100 days from re-starting this blog, I'm turning 50.

Wednesday, May 11, 2011

Transphobia, Clothes, Gender, Media, and the Rest of It

A friend asked a question on my wall on FB, and I confess, I was pretty enamored of my answer. So much so that I am reposting it here, with some edits and a lot of additions. What can I say--not humble in this case, but very committed! Your comments extremely invited.

Josh asked: "OK, I admit it. I can be dense sometimes. But I have friends who are less so. Can you explain to me how this ad was offensive to the transgendered? I mean, its clearly a parody of the T-Mobile ad, and its a picture of a guy in a dress, not a picture of a woman who used to be a man or vice versa. I just don't get it. Help?"

He's referring to this link:

http://mobilized.allthingsd.com/20110510/sprint-funded-ad-pulled-after-complaints-from-transgender-community/?mod=ATD_rss

My edited and added-to reply:

OK, so let me take a brief crack at this...I think it's important to recognize that "transgender" is not just the new word for "transsexual"--i.e. I used to be a man, now I'm a woman, or vice versa. The category of people who identify as "transgender" (or "trans" for short), includes people who now present with a different gender identity than that assigned at birth (whether they have had surgery and/or take hormones or not), as well as people who identify as somewhere on the gender spectrum besides the binary choices of male and female, and off that spectrum entirely--some of whom identify with the label "genderqueer".

In short, the category of people who identify as "transgender" stand collectively as a testament to the idea that there is not an inevitable linkage (only a cultural one, and often an oppressive one at that) between one's biological characteristics (outer or inner) and all the things we think of as going along with boy and girl, man and woman. What that means in this context is that riffing off the idea of "how funny is it for a man to be wearing a dress!" reflects a worldview in which it is laughable and mockable for people to dress how they want to dress and not the way that the societal gender police think they should dress.
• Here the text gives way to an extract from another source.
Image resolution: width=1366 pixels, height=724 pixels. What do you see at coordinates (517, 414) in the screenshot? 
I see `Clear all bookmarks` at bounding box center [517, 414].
This is an attitude that has gotten people beaten and killed (the Stonewall Riots emerged in a context in which it was illegal in NYC for a person to go out in public wearing less than 3 obvious garments associated with their biological sex. Seriously.) and so transgender people and their allies are understandably sensitive about it.

No, I don't think this is the most egregous examples of transphobia in the world, but one of my core standard check thought questions is: Your own child is trans. You want them to feel safe in the world. Does this make it harder for them to feel that way? I think the answer is pretty clear. In fact, I'll go a step further: It doesn't make me feel safe for my kids who I have no reason to think are trans, to have them grow up in a world where people think it is just so ha-ha funny for a man to wear a dress.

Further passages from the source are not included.